Presence of a polynucleotide binding site on murine immune interferon (T-type)

• Published in: Biochemical and biophysical research communications Vol. 85; no. 1; pp. 480 - 489
• Main Authors: Wietzerbin, J., Stefanos, S., Lucero, M., Falcoff, E., Thang, D.C., Thang, M.N.
• Format: Journal Article
• Language: English
• Published: United States Elsevier Inc 14.11.1978
• Subjects: Animals; Binding Sites; Interferons - metabolism; Lectins; Mice; Mice, Nude; Polynucleotides - metabolism; Protein Binding; Spleen - immunology; poly I; PHA; poly C; poly U
• ISSN: 0006-291X; 1090-2104
• DOI: 10.1016/S0006-291X(78)80067-9

The T-type interferon induced by PHA has been shown to be quantitatively bound to poly I-sepharose.
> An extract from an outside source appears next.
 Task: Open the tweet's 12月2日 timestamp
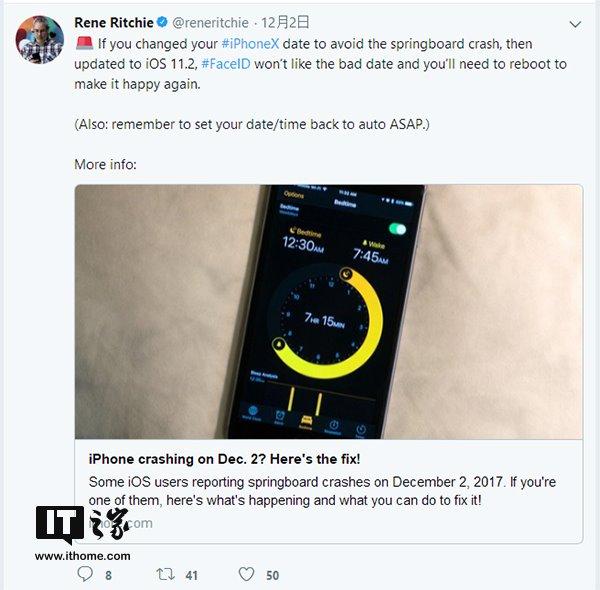click(x=285, y=22)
The binding is not impaired by the presence of 50% ethylene glycol. The interferon-Poly I complex could be only dissociated at high ionic strength. The homogenous elution profile suggests that almost the whole population of PHA-interferon molecules have the polynucleotide binding site. Conparison of crude and ammonium sulfate fractionated preparations shows that the elution of the interferon activity of the latter from poly I-sepharose column was shifted to a lower ionic strength. This suggests that the protein molecules might be modified by chemical or enzymatic action affecting the polynucleotide binding site. The presence of a polynucleotide binding site on immune interferon (Type T) is thus one of a few common properties to viral induced interferon. Furthermore, taking advantage of this property, a practical purification method could be set up.